1.3 Message-based inter-process communcation 

Since components may request inputs from multiple source components, it is desirable to 
make the handling of requests and replies as concurrent as possible so as not to place 
bottlenecks in the path of the computation. To this end, each component is provided a 
message queue in which messages (requests for data or replies containing data) are 
placed. In order to make the message system as machine independent and operating- 
system independent as possible, it is itself implemented using distributed-object 
technology, CORBA or DCOM. Thus a messaging interface is defined and that interface 
on each message queue made available to all the components. Because of the 
characteristics of CORBA and DCOM, multiple components in separate machine can 
safely use their interface to pass a message to a single component without any 
concurrency problem. Using these essentially standard disributed technologies, it is 
expected that the systems will be less dependent upon computer vendor, operating system 
version, etc. 

1.4 Module group architecture 

To minimize any overhead, components may be grouped into a "module group" which is 
executed by a single process. A module group may contain one or many modules or 
solvers in it, and has one message queue which serves all the modules and servers within 
it. The module group is inside a CORBA/DCOM object whose interface reference or 
pointer is provided to all other module groups. 


Within a module group, components can communicate with very small overhead: 
messages go directly from component to component without passing through any 
message queue. 

Since the module group is a process, only one module can ever execute at any instant. 
Hence a group which contains two modules, for example, is best allocated to modules 
which can't execute concurrently (e.g., the input of one module comes from an output of 
the other module). 

Module groups are created dynamically from a specification of module interconnections 
and a choice of distribution.
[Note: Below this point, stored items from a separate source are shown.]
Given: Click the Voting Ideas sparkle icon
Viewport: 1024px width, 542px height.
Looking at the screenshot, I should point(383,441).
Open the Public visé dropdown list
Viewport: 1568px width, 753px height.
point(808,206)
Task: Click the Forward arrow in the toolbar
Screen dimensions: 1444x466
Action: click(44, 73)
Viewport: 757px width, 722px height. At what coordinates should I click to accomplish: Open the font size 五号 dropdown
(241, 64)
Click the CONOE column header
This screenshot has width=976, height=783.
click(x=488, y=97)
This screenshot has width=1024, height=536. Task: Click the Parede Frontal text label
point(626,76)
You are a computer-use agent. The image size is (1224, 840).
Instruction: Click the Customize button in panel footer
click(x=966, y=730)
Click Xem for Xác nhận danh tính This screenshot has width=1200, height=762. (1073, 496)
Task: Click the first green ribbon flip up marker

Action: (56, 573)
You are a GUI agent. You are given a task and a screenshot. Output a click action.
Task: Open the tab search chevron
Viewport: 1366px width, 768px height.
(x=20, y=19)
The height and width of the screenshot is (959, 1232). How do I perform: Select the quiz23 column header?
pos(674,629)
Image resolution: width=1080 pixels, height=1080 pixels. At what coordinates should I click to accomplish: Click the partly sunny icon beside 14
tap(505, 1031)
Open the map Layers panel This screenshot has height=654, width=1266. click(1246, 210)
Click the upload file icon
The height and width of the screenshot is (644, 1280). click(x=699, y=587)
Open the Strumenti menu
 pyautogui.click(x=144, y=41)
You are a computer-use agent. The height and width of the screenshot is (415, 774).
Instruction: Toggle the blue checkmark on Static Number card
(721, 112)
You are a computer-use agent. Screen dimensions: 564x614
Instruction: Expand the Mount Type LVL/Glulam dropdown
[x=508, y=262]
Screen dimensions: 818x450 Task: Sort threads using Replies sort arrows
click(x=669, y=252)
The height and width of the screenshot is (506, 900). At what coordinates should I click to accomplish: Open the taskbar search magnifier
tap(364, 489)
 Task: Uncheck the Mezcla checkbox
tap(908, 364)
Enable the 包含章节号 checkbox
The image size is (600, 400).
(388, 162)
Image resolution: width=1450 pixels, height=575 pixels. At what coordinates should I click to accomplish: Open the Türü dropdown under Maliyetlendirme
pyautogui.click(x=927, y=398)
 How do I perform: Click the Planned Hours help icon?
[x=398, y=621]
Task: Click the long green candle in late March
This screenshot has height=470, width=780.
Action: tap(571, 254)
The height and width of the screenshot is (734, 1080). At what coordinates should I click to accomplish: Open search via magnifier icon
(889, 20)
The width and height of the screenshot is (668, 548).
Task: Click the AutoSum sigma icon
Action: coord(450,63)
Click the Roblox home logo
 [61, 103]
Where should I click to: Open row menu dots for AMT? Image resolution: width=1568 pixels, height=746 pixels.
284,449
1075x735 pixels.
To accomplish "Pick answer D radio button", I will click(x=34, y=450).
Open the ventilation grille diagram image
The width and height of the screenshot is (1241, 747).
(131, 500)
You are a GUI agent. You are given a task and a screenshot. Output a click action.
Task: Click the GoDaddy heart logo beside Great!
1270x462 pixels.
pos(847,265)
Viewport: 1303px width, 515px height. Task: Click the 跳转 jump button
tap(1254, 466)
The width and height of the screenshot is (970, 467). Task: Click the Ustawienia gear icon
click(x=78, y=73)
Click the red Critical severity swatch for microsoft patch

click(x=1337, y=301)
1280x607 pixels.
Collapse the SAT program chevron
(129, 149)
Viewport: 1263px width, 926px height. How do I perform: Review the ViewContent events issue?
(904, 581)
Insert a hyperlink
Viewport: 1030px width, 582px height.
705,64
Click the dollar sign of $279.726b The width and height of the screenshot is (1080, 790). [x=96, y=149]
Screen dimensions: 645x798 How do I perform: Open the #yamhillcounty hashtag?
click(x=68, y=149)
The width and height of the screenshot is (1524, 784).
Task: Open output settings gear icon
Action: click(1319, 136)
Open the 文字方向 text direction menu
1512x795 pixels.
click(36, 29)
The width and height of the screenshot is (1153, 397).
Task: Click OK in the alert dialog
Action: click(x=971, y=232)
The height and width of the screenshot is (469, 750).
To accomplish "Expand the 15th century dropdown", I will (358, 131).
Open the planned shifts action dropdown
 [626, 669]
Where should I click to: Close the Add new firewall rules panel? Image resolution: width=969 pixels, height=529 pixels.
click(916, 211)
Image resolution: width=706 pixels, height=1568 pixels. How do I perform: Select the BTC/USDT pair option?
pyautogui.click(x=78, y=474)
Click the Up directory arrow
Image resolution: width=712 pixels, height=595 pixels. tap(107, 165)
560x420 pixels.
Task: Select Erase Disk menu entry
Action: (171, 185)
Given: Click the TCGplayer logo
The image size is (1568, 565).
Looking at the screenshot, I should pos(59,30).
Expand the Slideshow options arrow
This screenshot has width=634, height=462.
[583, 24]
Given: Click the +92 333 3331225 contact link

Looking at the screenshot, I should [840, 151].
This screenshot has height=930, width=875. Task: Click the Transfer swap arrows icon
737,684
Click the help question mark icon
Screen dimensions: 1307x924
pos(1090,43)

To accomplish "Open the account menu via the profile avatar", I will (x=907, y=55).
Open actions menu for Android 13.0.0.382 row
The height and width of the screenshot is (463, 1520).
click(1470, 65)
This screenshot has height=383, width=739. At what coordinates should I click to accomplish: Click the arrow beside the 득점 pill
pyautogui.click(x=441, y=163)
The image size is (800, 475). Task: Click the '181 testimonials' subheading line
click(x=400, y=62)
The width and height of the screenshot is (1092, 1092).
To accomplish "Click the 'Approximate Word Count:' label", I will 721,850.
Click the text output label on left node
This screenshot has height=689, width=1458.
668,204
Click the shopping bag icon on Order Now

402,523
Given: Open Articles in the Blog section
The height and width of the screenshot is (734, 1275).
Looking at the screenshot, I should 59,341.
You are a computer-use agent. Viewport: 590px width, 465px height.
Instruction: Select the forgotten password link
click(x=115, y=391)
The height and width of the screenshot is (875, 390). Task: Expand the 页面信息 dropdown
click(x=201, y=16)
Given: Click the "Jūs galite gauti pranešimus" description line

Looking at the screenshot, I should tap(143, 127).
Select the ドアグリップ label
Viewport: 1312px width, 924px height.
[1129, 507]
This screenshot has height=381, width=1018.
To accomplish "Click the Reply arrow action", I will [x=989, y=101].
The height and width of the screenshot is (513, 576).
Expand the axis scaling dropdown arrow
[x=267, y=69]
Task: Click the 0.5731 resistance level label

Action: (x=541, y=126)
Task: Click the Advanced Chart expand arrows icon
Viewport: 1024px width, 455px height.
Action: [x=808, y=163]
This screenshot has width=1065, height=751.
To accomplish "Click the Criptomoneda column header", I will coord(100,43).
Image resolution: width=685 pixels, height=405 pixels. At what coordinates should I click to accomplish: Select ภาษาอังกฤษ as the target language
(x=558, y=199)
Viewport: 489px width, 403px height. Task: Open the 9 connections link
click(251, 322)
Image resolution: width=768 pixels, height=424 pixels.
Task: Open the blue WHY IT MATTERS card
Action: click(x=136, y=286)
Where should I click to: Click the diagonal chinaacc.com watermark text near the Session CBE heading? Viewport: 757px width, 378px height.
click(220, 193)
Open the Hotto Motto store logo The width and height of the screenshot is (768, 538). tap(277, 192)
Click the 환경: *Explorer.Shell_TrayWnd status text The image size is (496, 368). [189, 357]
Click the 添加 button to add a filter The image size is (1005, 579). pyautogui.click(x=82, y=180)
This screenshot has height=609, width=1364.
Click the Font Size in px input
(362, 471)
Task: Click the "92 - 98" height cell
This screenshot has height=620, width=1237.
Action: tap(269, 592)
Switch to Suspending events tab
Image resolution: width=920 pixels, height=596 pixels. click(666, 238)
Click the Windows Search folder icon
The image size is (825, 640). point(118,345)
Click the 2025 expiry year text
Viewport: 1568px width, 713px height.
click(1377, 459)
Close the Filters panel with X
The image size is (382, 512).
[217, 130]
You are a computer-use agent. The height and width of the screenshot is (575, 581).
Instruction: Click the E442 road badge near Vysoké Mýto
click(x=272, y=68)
In the current implementation discussed in this report, a 
module group c ann ot be modified during a run. Hence modules cannot move from 
module group to module group during a given simulation run. They can move between 
runs. The design is such that the implementation could be easily modified to allow them 
to move during a run but this is left to a future effort. 

Modules in separate module groups transparently use the CORBA/DCOM technology for 
sending and receiving messages and hence incur the overhead of such a function call. The 
overhead in these calls has been measured and modeled [Schoefifler, 1998] and is 
presented later in this report.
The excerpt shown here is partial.